[Target position records]
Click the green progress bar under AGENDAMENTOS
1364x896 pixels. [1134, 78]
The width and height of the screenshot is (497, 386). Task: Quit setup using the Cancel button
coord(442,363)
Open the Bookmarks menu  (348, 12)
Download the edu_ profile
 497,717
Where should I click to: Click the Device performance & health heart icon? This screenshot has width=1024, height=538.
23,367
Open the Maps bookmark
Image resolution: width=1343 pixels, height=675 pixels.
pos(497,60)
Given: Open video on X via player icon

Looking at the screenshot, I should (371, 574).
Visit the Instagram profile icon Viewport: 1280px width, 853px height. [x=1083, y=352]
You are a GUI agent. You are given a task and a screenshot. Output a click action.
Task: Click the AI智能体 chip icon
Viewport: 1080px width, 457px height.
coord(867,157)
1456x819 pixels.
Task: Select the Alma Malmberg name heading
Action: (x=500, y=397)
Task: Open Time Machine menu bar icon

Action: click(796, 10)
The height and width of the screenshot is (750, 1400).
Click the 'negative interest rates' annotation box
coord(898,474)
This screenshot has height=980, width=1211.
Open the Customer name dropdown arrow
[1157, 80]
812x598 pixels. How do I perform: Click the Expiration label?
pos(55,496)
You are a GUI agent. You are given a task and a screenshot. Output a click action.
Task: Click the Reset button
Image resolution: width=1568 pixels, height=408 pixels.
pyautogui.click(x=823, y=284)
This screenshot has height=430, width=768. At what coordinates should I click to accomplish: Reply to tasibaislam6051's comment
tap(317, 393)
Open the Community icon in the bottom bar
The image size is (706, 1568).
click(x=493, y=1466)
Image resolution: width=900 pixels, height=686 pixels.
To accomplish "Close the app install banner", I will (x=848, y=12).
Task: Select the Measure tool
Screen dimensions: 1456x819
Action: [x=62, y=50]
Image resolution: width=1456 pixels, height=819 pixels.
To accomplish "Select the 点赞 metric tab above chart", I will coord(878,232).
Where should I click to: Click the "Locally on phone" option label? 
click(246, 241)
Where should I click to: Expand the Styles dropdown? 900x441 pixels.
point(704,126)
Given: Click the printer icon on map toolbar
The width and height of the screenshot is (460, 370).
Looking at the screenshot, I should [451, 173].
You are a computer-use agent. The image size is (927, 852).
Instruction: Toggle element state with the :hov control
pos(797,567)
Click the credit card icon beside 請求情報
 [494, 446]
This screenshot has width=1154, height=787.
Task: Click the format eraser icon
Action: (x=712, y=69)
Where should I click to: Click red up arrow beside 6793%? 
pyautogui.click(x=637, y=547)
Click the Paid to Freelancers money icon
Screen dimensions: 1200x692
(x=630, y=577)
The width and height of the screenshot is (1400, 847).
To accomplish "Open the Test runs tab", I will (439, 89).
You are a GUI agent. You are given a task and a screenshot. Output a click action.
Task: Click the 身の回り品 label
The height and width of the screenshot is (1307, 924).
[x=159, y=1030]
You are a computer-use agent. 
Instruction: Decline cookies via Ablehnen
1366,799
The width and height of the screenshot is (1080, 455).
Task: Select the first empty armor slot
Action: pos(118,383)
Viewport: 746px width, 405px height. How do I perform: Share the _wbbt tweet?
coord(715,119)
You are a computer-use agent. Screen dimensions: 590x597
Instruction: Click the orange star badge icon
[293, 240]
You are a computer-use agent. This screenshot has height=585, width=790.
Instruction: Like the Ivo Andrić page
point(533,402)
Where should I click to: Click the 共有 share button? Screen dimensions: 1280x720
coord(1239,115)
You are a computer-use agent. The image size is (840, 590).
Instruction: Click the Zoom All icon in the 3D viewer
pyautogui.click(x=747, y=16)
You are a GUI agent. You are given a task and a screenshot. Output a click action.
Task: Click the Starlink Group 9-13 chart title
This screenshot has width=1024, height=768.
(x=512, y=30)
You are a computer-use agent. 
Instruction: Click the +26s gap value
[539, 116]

■ Task details ■
Copy out every line of the entries above, word for word.

■ Expected answer ■
Click the green progress bar under AGENDAMENTOS
1364x896 pixels. [1134, 78]
The width and height of the screenshot is (497, 386). Task: Quit setup using the Cancel button
coord(442,363)
Open the Bookmarks menu  (348, 12)
Download the edu_ profile
 497,717
Where should I click to: Click the Device performance & health heart icon? This screenshot has width=1024, height=538.
23,367
Open the Maps bookmark
Image resolution: width=1343 pixels, height=675 pixels.
pos(497,60)
Given: Open video on X via player icon

Looking at the screenshot, I should (371, 574).
Visit the Instagram profile icon Viewport: 1280px width, 853px height. [x=1083, y=352]
You are a GUI agent. You are given a task and a screenshot. Output a click action.
Task: Click the AI智能体 chip icon
Viewport: 1080px width, 457px height.
coord(867,157)
1456x819 pixels.
Task: Select the Alma Malmberg name heading
Action: (x=500, y=397)
Task: Open Time Machine menu bar icon

Action: click(796, 10)
The height and width of the screenshot is (750, 1400).
Click the 'negative interest rates' annotation box
coord(898,474)
This screenshot has height=980, width=1211.
Open the Customer name dropdown arrow
[1157, 80]
812x598 pixels. How do I perform: Click the Expiration label?
pos(55,496)
You are a GUI agent. You are given a task and a screenshot. Output a click action.
Task: Click the Reset button
Image resolution: width=1568 pixels, height=408 pixels.
pyautogui.click(x=823, y=284)
This screenshot has height=430, width=768. At what coordinates should I click to accomplish: Reply to tasibaislam6051's comment
tap(317, 393)
Open the Community icon in the bottom bar
The image size is (706, 1568).
click(x=493, y=1466)
Image resolution: width=900 pixels, height=686 pixels.
To accomplish "Close the app install banner", I will (x=848, y=12).
Task: Select the Measure tool
Screen dimensions: 1456x819
Action: [x=62, y=50]
Image resolution: width=1456 pixels, height=819 pixels.
To accomplish "Select the 点赞 metric tab above chart", I will coord(878,232).
Where should I click to: Click the "Locally on phone" option label? 
click(246, 241)
Where should I click to: Expand the Styles dropdown? 900x441 pixels.
point(704,126)
Given: Click the printer icon on map toolbar
The width and height of the screenshot is (460, 370).
Looking at the screenshot, I should [451, 173].
You are a computer-use agent. The image size is (927, 852).
Instruction: Toggle element state with the :hov control
pos(797,567)
Click the credit card icon beside 請求情報
 [494, 446]
This screenshot has width=1154, height=787.
Task: Click the format eraser icon
Action: (x=712, y=69)
Where should I click to: Click red up arrow beside 6793%? 
pyautogui.click(x=637, y=547)
Click the Paid to Freelancers money icon
Screen dimensions: 1200x692
(x=630, y=577)
The width and height of the screenshot is (1400, 847).
To accomplish "Open the Test runs tab", I will (439, 89).
You are a GUI agent. You are given a task and a screenshot. Output a click action.
Task: Click the 身の回り品 label
The height and width of the screenshot is (1307, 924).
[x=159, y=1030]
You are a computer-use agent. 
Instruction: Decline cookies via Ablehnen
1366,799
The width and height of the screenshot is (1080, 455).
Task: Select the first empty armor slot
Action: pos(118,383)
Viewport: 746px width, 405px height. How do I perform: Share the _wbbt tweet?
coord(715,119)
You are a computer-use agent. Screen dimensions: 590x597
Instruction: Click the orange star badge icon
[293, 240]
You are a computer-use agent. This screenshot has height=585, width=790.
Instruction: Like the Ivo Andrić page
point(533,402)
Where should I click to: Click the 共有 share button? Screen dimensions: 1280x720
coord(1239,115)
You are a computer-use agent. The image size is (840, 590).
Instruction: Click the Zoom All icon in the 3D viewer
pyautogui.click(x=747, y=16)
You are a GUI agent. You are given a task and a screenshot. Output a click action.
Task: Click the Starlink Group 9-13 chart title
This screenshot has width=1024, height=768.
(x=512, y=30)
You are a computer-use agent. 
Instruction: Click the +26s gap value
[539, 116]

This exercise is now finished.